Friday, May 9, 2014

Joseph Henry Koferl

My father, Joseph Henry Koferl was born to Anna Maule and Henry Joseph Koferl  on on November 16, 1915 at his parent's home on 487 North Hoffman Avenue in Lindenhurst, NY. It was common practice in those days to have a midwife assist in the birth of a child. Midwives in most states practiced without government control until the 1920s. Even today, regulation of midwifery varies from state to state. ...By the beginning of the 20th century, midwives attended only about half of all births in the U.S., and physicians attended the other half. 

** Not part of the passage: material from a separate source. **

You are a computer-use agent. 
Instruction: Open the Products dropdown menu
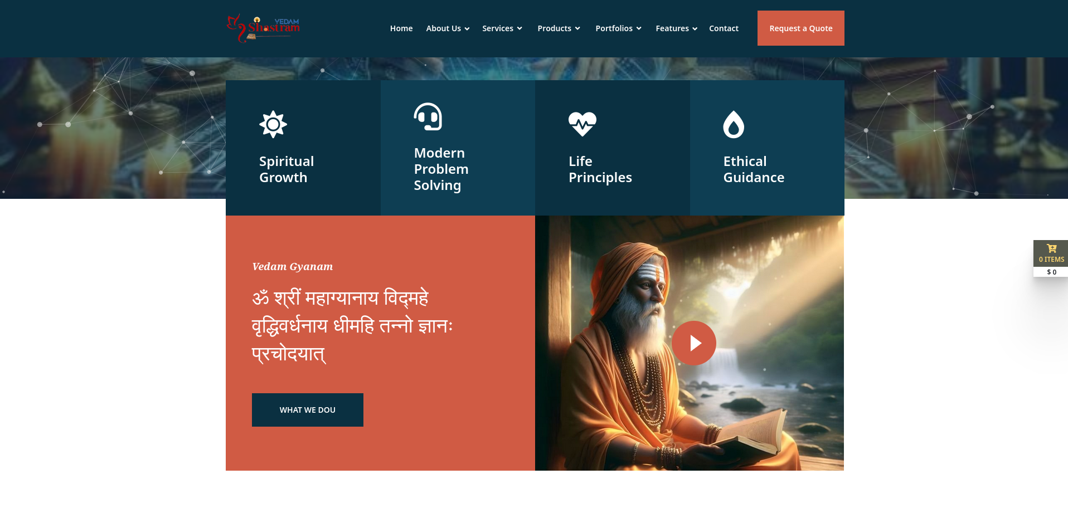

According to the 1930 Census Joseph attended school as many of the young boys did at that time till he was 15. Children were greatly affected during the Great Depression, even if they didn’t understand what was happening. They knew if their parent(s) had lost their job. They knew that money was scarce. Some children had to leave school to take jobs and help support the family. Most of the time it was 16 and 17 year old children who dropped out of school to go to work. But sometimes younger ones had to drop out and go to work. Joseph was no exception to the rule and so he dropped out of school and got a job driving a soda truck. He had no license but he drove a truck until one day he said to his boss, I need to take some time off so that I can go for my road test. The boss was very surprised that he did not have his driving license. This is a picture of Joseph standing next to an old car with a relative or friend. Joseph is the younger boy with the tie.

He worked various jobs and eventually got a job in Deer Park working for Mr. Hagen as a mechanic. He held this job until Axel Hagen retired and moved to Texas. Joe lived in the house next to the Hagens on Park Avenue when they lived in Deer Park. He opened a repair shop at home and worked from his home till he retired due to health reasons back in the 1980's. Many of the neighborhood children grew up learning about the repair business from Joe. He became well known and at one time he repaired school buses for the school district. Of course things were different back in the 40's and 50's. At that time there was very little problems with zoning and commercial businesses.

I remember that we still had a few farms in our town when I was growing up and my father would repair tractors and other farm equipment. Sometimes he would have to create a part that was no longer available. What I enjoyed most out of the experience of my father working from home was that he was always around to give you advice and help you with a bicycle repair. His garage is still standing.